Assignment: Would you retype each of the records exactly as shown?

Data shown:

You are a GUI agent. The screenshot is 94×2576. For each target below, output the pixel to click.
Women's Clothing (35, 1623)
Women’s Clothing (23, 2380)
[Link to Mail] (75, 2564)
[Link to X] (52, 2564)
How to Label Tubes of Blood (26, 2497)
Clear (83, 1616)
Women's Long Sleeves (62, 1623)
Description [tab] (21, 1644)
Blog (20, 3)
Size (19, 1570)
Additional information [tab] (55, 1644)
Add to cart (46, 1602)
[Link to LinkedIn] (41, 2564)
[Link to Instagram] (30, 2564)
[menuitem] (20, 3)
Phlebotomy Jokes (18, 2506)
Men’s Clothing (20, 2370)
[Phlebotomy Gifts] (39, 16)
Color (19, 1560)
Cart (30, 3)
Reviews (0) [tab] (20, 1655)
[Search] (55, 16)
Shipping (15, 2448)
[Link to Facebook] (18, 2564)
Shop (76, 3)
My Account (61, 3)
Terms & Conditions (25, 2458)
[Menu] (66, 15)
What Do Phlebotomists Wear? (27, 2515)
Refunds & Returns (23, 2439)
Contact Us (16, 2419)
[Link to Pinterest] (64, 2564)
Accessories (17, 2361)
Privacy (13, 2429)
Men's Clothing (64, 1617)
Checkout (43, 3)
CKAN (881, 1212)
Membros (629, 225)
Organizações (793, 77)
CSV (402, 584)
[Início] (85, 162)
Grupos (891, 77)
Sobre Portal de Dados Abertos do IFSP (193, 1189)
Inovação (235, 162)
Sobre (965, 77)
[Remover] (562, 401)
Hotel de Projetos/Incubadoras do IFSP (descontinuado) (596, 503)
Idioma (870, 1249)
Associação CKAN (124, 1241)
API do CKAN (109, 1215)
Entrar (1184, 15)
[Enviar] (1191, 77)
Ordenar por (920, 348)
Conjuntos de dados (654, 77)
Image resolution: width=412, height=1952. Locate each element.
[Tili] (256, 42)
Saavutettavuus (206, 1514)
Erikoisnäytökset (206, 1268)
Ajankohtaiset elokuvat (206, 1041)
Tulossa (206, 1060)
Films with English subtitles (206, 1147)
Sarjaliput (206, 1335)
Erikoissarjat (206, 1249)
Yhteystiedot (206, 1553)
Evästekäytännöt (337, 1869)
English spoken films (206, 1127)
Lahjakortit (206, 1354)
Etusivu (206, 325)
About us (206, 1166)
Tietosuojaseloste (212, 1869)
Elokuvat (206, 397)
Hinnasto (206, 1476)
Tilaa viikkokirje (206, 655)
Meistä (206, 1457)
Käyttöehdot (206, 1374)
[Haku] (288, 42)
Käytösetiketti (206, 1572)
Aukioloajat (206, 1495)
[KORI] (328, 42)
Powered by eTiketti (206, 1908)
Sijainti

Response area:
You are a GUI agent. The screenshot is 94×2576. For each target below, output the pixel to click.
Women's Clothing (35, 1623)
Women’s Clothing (23, 2380)
[Link to Mail] (75, 2564)
[Link to X] (52, 2564)
How to Label Tubes of Blood (26, 2497)
Clear (83, 1616)
Women's Long Sleeves (62, 1623)
Description [tab] (21, 1644)
Blog (20, 3)
Size (19, 1570)
Additional information [tab] (55, 1644)
Add to cart (46, 1602)
[Link to LinkedIn] (41, 2564)
[Link to Instagram] (30, 2564)
[menuitem] (20, 3)
Phlebotomy Jokes (18, 2506)
Men’s Clothing (20, 2370)
[Phlebotomy Gifts] (39, 16)
Color (19, 1560)
Cart (30, 3)
Reviews (0) [tab] (20, 1655)
[Search] (55, 16)
Shipping (15, 2448)
[Link to Facebook] (18, 2564)
Shop (76, 3)
My Account (61, 3)
Terms & Conditions (25, 2458)
[Menu] (66, 15)
What Do Phlebotomists Wear? (27, 2515)
Refunds & Returns (23, 2439)
Contact Us (16, 2419)
[Link to Pinterest] (64, 2564)
Accessories (17, 2361)
Privacy (13, 2429)
Men's Clothing (64, 1617)
Checkout (43, 3)
CKAN (881, 1212)
Membros (629, 225)
Organizações (793, 77)
CSV (402, 584)
[Início] (85, 162)
Grupos (891, 77)
Sobre Portal de Dados Abertos do IFSP (193, 1189)
Inovação (235, 162)
Sobre (965, 77)
[Remover] (562, 401)
Hotel de Projetos/Incubadoras do IFSP (descontinuado) (596, 503)
Idioma (870, 1249)
Associação CKAN (124, 1241)
API do CKAN (109, 1215)
Entrar (1184, 15)
[Enviar] (1191, 77)
Ordenar por (920, 348)
Conjuntos de dados (654, 77)
Image resolution: width=412, height=1952. Locate each element.
[Tili] (256, 42)
Saavutettavuus (206, 1514)
Erikoisnäytökset (206, 1268)
Ajankohtaiset elokuvat (206, 1041)
Tulossa (206, 1060)
Films with English subtitles (206, 1147)
Sarjaliput (206, 1335)
Erikoissarjat (206, 1249)
Yhteystiedot (206, 1553)
Evästekäytännöt (337, 1869)
English spoken films (206, 1127)
Lahjakortit (206, 1354)
Etusivu (206, 325)
About us (206, 1166)
Tietosuojaseloste (212, 1869)
Elokuvat (206, 397)
Hinnasto (206, 1476)
Tilaa viikkokirje (206, 655)
Meistä (206, 1457)
Käyttöehdot (206, 1374)
[Haku] (288, 42)
Käytösetiketti (206, 1572)
Aukioloajat (206, 1495)
[KORI] (328, 42)
Powered by eTiketti (206, 1908)
Sijainti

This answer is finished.